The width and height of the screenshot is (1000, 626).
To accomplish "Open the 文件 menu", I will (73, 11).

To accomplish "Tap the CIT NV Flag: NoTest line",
● ● ● ●
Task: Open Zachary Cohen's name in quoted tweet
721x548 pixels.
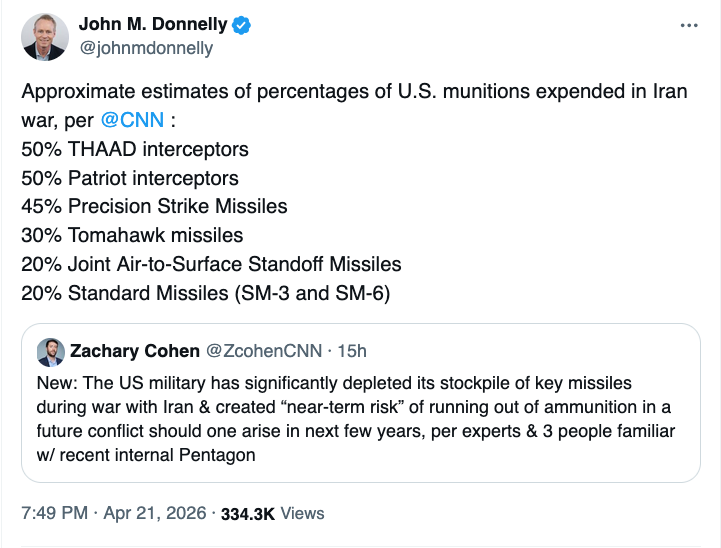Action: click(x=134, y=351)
● ● ● ●
**Exercise description**
When you reach the line with "The width and" in the records above, start writing out lines exactly, and stop once the line with "NV Flag: NoTest" has been written; include nothing else.

**Exercise answer**
The width and height of the screenshot is (1000, 626).
To accomplish "Open the 文件 menu", I will (73, 11).

To accomplish "Tap the CIT NV Flag: NoTest line",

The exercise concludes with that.